Record set Block Start
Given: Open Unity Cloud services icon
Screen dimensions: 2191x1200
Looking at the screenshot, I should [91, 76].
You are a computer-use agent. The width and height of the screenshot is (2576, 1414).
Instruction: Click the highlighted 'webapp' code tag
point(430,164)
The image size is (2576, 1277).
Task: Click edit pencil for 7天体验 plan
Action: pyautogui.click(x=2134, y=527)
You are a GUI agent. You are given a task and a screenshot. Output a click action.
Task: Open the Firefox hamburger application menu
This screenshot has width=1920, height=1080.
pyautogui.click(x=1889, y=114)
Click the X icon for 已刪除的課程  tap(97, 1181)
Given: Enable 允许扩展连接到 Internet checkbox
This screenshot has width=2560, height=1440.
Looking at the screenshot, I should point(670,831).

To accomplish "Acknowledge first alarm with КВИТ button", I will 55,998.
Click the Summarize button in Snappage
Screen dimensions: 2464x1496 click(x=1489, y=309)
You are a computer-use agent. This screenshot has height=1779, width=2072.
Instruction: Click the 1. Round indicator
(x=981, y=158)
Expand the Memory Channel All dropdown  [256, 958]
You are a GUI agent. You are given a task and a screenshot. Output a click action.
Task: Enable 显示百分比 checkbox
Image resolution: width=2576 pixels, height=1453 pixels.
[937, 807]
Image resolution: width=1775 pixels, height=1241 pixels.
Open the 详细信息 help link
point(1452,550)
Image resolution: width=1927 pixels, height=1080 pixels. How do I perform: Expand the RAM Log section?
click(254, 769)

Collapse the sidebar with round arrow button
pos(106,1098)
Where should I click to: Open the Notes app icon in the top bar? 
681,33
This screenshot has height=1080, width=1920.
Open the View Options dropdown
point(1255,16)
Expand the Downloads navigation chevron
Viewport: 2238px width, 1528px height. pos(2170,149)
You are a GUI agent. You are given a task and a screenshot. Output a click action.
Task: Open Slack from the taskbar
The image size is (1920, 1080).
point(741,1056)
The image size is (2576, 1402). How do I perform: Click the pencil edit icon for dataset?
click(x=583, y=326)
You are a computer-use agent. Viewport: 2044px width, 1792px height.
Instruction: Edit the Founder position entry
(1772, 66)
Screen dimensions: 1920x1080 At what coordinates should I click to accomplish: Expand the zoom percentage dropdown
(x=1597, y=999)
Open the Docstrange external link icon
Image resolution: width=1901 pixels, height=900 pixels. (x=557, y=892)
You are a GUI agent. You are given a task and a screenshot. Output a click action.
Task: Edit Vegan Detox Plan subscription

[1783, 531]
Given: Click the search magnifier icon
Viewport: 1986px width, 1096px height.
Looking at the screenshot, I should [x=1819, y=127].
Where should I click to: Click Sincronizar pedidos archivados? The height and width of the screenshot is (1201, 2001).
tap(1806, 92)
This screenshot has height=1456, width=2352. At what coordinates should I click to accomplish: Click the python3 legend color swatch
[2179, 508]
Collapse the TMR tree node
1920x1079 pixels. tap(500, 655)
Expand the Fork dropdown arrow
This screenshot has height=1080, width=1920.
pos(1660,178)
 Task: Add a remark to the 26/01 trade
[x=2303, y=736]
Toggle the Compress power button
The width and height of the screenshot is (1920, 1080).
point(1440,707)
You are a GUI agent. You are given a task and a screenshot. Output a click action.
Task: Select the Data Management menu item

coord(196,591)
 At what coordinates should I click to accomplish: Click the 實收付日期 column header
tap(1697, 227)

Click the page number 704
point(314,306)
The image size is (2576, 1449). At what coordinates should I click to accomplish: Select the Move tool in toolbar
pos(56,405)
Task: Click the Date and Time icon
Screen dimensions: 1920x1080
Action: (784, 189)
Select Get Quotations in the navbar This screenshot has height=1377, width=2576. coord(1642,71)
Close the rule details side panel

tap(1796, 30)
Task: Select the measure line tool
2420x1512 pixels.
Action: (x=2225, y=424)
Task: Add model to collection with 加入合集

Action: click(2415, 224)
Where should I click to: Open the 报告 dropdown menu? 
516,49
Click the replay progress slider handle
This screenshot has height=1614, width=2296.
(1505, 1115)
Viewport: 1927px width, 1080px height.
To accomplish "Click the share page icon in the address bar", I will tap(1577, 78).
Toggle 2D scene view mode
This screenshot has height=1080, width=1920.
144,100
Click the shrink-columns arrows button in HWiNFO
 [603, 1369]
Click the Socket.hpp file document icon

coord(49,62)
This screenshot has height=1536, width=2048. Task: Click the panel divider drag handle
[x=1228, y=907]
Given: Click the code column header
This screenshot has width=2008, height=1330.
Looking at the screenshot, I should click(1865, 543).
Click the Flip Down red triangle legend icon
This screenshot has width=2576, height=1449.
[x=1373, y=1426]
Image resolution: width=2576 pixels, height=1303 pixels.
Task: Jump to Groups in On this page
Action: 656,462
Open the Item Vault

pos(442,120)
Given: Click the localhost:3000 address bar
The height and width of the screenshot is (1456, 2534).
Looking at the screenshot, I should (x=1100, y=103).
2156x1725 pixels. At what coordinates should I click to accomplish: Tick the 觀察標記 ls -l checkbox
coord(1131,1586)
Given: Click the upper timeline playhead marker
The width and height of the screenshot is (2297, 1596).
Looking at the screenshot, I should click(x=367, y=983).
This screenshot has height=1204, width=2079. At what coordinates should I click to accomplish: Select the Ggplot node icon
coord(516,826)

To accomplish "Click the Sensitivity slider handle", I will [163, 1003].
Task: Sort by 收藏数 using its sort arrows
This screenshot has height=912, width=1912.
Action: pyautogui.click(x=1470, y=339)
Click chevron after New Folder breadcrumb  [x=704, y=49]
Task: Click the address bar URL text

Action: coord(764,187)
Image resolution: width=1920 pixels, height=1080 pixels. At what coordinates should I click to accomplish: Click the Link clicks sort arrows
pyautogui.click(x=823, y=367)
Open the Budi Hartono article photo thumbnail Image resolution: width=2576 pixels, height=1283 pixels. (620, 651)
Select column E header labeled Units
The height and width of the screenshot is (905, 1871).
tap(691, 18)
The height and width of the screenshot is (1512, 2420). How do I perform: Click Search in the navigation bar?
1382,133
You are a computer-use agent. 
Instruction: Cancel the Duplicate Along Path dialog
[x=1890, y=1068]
Record set Block End
Your objective. Reproduce every line of the material exactly.

Answer space.
Given: Open Unity Cloud services icon
Screen dimensions: 2191x1200
Looking at the screenshot, I should [91, 76].
You are a computer-use agent. The width and height of the screenshot is (2576, 1414).
Instruction: Click the highlighted 'webapp' code tag
point(430,164)
The image size is (2576, 1277).
Task: Click edit pencil for 7天体验 plan
Action: pyautogui.click(x=2134, y=527)
You are a GUI agent. You are given a task and a screenshot. Output a click action.
Task: Open the Firefox hamburger application menu
This screenshot has width=1920, height=1080.
pyautogui.click(x=1889, y=114)
Click the X icon for 已刪除的課程  tap(97, 1181)
Given: Enable 允许扩展连接到 Internet checkbox
This screenshot has width=2560, height=1440.
Looking at the screenshot, I should point(670,831).

To accomplish "Acknowledge first alarm with КВИТ button", I will 55,998.
Click the Summarize button in Snappage
Screen dimensions: 2464x1496 click(x=1489, y=309)
You are a computer-use agent. This screenshot has height=1779, width=2072.
Instruction: Click the 1. Round indicator
(x=981, y=158)
Expand the Memory Channel All dropdown  [256, 958]
You are a GUI agent. You are given a task and a screenshot. Output a click action.
Task: Enable 显示百分比 checkbox
Image resolution: width=2576 pixels, height=1453 pixels.
[937, 807]
Image resolution: width=1775 pixels, height=1241 pixels.
Open the 详细信息 help link
point(1452,550)
Image resolution: width=1927 pixels, height=1080 pixels. How do I perform: Expand the RAM Log section?
click(254, 769)

Collapse the sidebar with round arrow button
pos(106,1098)
Where should I click to: Open the Notes app icon in the top bar? 
681,33
This screenshot has height=1080, width=1920.
Open the View Options dropdown
point(1255,16)
Expand the Downloads navigation chevron
Viewport: 2238px width, 1528px height. pos(2170,149)
You are a GUI agent. You are given a task and a screenshot. Output a click action.
Task: Open Slack from the taskbar
The image size is (1920, 1080).
point(741,1056)
The image size is (2576, 1402). How do I perform: Click the pencil edit icon for dataset?
click(x=583, y=326)
You are a computer-use agent. Viewport: 2044px width, 1792px height.
Instruction: Edit the Founder position entry
(1772, 66)
Screen dimensions: 1920x1080 At what coordinates should I click to accomplish: Expand the zoom percentage dropdown
(x=1597, y=999)
Open the Docstrange external link icon
Image resolution: width=1901 pixels, height=900 pixels. (x=557, y=892)
You are a GUI agent. You are given a task and a screenshot. Output a click action.
Task: Edit Vegan Detox Plan subscription

[1783, 531]
Given: Click the search magnifier icon
Viewport: 1986px width, 1096px height.
Looking at the screenshot, I should [x=1819, y=127].
Where should I click to: Click Sincronizar pedidos archivados? The height and width of the screenshot is (1201, 2001).
tap(1806, 92)
This screenshot has height=1456, width=2352. At what coordinates should I click to accomplish: Click the python3 legend color swatch
[2179, 508]
Collapse the TMR tree node
1920x1079 pixels. tap(500, 655)
Expand the Fork dropdown arrow
This screenshot has height=1080, width=1920.
pos(1660,178)
 Task: Add a remark to the 26/01 trade
[x=2303, y=736]
Toggle the Compress power button
The width and height of the screenshot is (1920, 1080).
point(1440,707)
You are a GUI agent. You are given a task and a screenshot. Output a click action.
Task: Select the Data Management menu item

coord(196,591)
 At what coordinates should I click to accomplish: Click the 實收付日期 column header
tap(1697, 227)

Click the page number 704
point(314,306)
The image size is (2576, 1449). At what coordinates should I click to accomplish: Select the Move tool in toolbar
pos(56,405)
Task: Click the Date and Time icon
Screen dimensions: 1920x1080
Action: (784, 189)
Select Get Quotations in the navbar This screenshot has height=1377, width=2576. coord(1642,71)
Close the rule details side panel

tap(1796, 30)
Task: Select the measure line tool
2420x1512 pixels.
Action: (x=2225, y=424)
Task: Add model to collection with 加入合集

Action: click(2415, 224)
Where should I click to: Open the 报告 dropdown menu? 
516,49
Click the replay progress slider handle
This screenshot has height=1614, width=2296.
(1505, 1115)
Viewport: 1927px width, 1080px height.
To accomplish "Click the share page icon in the address bar", I will tap(1577, 78).
Toggle 2D scene view mode
This screenshot has height=1080, width=1920.
144,100
Click the shrink-columns arrows button in HWiNFO
 [603, 1369]
Click the Socket.hpp file document icon

coord(49,62)
This screenshot has height=1536, width=2048. Task: Click the panel divider drag handle
[x=1228, y=907]
Given: Click the code column header
This screenshot has width=2008, height=1330.
Looking at the screenshot, I should click(1865, 543).
Click the Flip Down red triangle legend icon
This screenshot has width=2576, height=1449.
[x=1373, y=1426]
Image resolution: width=2576 pixels, height=1303 pixels.
Task: Jump to Groups in On this page
Action: 656,462
Open the Item Vault

pos(442,120)
Given: Click the localhost:3000 address bar
The height and width of the screenshot is (1456, 2534).
Looking at the screenshot, I should (x=1100, y=103).
2156x1725 pixels. At what coordinates should I click to accomplish: Tick the 觀察標記 ls -l checkbox
coord(1131,1586)
Given: Click the upper timeline playhead marker
The width and height of the screenshot is (2297, 1596).
Looking at the screenshot, I should click(x=367, y=983).
This screenshot has height=1204, width=2079. At what coordinates should I click to accomplish: Select the Ggplot node icon
coord(516,826)

To accomplish "Click the Sensitivity slider handle", I will [163, 1003].
Task: Sort by 收藏数 using its sort arrows
This screenshot has height=912, width=1912.
Action: pyautogui.click(x=1470, y=339)
Click chevron after New Folder breadcrumb  [x=704, y=49]
Task: Click the address bar URL text

Action: coord(764,187)
Image resolution: width=1920 pixels, height=1080 pixels. At what coordinates should I click to accomplish: Click the Link clicks sort arrows
pyautogui.click(x=823, y=367)
Open the Budi Hartono article photo thumbnail Image resolution: width=2576 pixels, height=1283 pixels. (620, 651)
Select column E header labeled Units
The height and width of the screenshot is (905, 1871).
tap(691, 18)
The height and width of the screenshot is (1512, 2420). How do I perform: Click Search in the navigation bar?
1382,133
You are a computer-use agent. 
Instruction: Cancel the Duplicate Along Path dialog
[x=1890, y=1068]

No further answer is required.